Ese Congreso no fue un episodio aislado, fue el punto de confluencia entre la Ilustración judía, la proyección al socialismo y la lucha antifascista. Su mensaje sigue resonando en el presente, cuando las lenguas minoritarias y las memorias colectivas vuelven a estar amenazadas por la pretensión de una uniformidad cultural.
Recordar el Congreso de 1937 es recordar que la cultura puede ser un refugio, pero también un frente de batalla.
Aquellos delegados nos enseñaron que defender una lengua es defender una forma de ver el mundo; que preservar la memoria es un acto político.
A casi un siglo de aquel encuentro, el ídish ha perdido su lugar como lengua en la cotidianidad, pero su espíritu perdura en los archivos, en las bibliotecas, en expresiones artísticas, en las traducciones y en las instituciones que lo mantienen vivo.

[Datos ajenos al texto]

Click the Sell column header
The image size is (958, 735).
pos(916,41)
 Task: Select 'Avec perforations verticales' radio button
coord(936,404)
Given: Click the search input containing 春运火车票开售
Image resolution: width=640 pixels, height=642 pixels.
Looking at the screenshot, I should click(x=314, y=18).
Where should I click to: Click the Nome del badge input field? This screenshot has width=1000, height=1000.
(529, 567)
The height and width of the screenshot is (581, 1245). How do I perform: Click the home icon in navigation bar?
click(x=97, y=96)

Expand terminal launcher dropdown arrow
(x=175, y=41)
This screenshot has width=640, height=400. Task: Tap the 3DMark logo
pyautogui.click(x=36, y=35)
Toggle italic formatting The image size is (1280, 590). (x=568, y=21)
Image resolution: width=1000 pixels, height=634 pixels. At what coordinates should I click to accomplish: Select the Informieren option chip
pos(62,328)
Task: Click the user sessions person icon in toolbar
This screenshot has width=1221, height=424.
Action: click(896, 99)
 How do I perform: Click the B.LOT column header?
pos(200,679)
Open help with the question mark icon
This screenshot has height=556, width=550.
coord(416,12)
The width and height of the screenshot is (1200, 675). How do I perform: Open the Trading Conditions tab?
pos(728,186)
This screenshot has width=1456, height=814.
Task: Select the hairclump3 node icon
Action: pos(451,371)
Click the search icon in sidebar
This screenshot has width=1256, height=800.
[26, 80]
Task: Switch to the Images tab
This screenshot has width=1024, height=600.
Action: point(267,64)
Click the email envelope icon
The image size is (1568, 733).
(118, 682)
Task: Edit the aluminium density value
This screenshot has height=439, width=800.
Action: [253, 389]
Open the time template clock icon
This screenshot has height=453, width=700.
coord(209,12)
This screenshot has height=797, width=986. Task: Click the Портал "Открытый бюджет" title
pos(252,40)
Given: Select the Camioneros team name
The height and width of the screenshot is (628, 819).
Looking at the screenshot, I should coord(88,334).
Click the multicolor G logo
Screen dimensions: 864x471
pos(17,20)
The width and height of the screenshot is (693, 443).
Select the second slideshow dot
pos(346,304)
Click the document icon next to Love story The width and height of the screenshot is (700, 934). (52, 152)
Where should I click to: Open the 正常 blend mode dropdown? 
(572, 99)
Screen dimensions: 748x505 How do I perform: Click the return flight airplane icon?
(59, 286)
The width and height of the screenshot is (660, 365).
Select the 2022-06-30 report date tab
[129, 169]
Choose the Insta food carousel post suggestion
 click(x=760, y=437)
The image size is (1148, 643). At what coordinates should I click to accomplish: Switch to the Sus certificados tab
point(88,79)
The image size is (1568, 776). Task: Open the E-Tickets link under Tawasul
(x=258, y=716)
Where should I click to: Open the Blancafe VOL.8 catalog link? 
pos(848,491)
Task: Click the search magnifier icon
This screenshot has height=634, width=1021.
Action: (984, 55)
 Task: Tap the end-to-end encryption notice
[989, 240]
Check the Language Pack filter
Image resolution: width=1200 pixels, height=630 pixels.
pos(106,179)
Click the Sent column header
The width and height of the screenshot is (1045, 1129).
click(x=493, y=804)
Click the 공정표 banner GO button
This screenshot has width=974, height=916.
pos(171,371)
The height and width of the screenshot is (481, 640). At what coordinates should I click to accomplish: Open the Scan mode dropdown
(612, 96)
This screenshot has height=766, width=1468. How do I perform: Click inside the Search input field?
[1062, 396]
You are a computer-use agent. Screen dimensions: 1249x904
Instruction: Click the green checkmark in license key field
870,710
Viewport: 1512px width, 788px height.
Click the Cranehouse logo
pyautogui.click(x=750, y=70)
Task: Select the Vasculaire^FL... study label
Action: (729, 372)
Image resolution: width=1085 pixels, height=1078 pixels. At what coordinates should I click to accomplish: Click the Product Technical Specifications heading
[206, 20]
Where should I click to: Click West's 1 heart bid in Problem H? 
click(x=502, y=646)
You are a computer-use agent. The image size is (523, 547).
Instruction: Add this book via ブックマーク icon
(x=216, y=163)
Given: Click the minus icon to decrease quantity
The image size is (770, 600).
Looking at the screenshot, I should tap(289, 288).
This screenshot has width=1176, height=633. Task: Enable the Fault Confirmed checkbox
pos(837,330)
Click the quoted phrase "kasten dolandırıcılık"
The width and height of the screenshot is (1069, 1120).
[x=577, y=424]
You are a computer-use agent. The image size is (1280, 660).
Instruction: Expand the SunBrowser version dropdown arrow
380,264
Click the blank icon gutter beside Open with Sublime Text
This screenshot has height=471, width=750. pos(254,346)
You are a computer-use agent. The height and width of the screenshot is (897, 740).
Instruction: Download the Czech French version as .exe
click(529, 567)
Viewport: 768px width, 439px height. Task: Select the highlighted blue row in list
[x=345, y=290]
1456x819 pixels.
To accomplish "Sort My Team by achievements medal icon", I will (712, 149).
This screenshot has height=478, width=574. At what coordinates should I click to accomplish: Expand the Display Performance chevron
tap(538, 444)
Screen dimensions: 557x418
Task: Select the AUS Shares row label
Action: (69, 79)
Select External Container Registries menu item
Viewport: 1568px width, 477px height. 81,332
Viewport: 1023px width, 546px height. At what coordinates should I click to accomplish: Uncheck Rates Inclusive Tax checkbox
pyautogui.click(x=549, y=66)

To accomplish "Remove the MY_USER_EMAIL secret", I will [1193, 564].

La historia del YKUF y del ICUF nos recuerda que las palabras pueden cruzar océanos, resistir guerras y renacer en otros acentos.
En ese sentido, la traducción del Informe del Congreso de París no es solo un rescate histórico: es una promesa de continuidad. Allí donde una lengua sobrevive, sobrevive también la esperanza de un mundo más solidario, más justo y más humano.